/ 8 April 2003

Democracy in Southern Africa threatened by Aids

A pilot project in two of Malawi's constituencies showed that about 100 000 voters, or 2% of the voters' roll, had died of HIV/Aids-related diseases. Concern that the HIV/Aids epidemic already threatens democracy and governance appears to be confirmed in research by the Electoral Institute of Southern Africa.

”Our voters’ rolls are bloated with dead voters,” said Monica Ngwembe of the Malawi Electoral Commission. ”The number of registered voters that is on the voters’ roll is not a true reflection of what is on the ground.”

A pilot project in two of Malawi’s constituencies showed that about 100 000 voters, or 2% of the voters’ roll, had died of HIV/Aids-related diseases, Ngwembe told the Regional Governance and Aids Forum in Cape Town in the first week of April.

She said HIV/Aids-related deaths would undermine the entrenching of democracy as it was increasingly difficult to assess voter turn-outs and she called on other electoral commissions to start investigating the full impact of the epidemic on voters.

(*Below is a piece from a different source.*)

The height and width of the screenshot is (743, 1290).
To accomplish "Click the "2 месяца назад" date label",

Without proper records of deaths to be compared with the voters’ roll, there was potential for voting abuses.

It is estimated that between 30% and 35% of people living in the Southern African Development Community are HIV-positive, even though the region’s population accounts for only 4% to 5% of the world’s total inhabitants. The life expectancy in countries like Botswana has been slashed from about 70 years to as low as 29 years.

Approximately 70% of the world’s 40-million HIV-infected people, or about 30-million people, are living in sub-Saharan Africa, which accounts for just 10% of the total global population.

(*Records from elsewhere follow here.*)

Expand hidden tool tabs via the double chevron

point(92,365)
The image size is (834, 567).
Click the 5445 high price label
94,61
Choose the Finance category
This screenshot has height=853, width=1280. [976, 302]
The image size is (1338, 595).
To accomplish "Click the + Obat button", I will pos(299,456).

Concern that the HIV/Aids epidemic already threatens democracy and governance appears to be confirmed in research by the Electoral Institute of Southern Africa (EISA), presented at the conference hosted jointly by the Institute for Democracy in South Africa’s governance and Aids project and the United Nations Development Programme’s Southern African HIV and development project.

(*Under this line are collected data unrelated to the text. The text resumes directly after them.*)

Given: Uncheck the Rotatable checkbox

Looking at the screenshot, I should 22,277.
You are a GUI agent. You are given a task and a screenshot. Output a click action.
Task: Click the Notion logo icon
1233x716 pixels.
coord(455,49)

According to EISA not only were voters affected, but also the running of elections: as electoral staff died in the epidemic, crucial skills were lost.

HIV/Aids-related deaths would also affect the number of voters as the age group most affected by the epidemic was between 15 and 45 years. In its study of the Zambian elections in 1991, 1996 and 2001, the institute found not only a drop in voter turn-out, but also a fall in registered voters. In 1991 just over 2,9-million voters were registered for the presidential elections but this had dropped to 2,6-million by the 2001 presidential elections.

Meanwhile, HIV/Aids also posed a serious challenge to the institution of government: as more demands are being made on government services such as health and welfare — particularly the care of Aids orphans, who by 2010 could account for between 15% and 25% of all children in sub-Saharan Africa — the tax base to finance these services is shrinking. The epidemic affects predominately the economically active population.

By 2020 labour forces throughout the Southern African Development Community could shrink by between 32,6% (in South Africa) and 6,9% (in Angola, which is just emerging from a decades-long conflict), said the International Labour Organisation.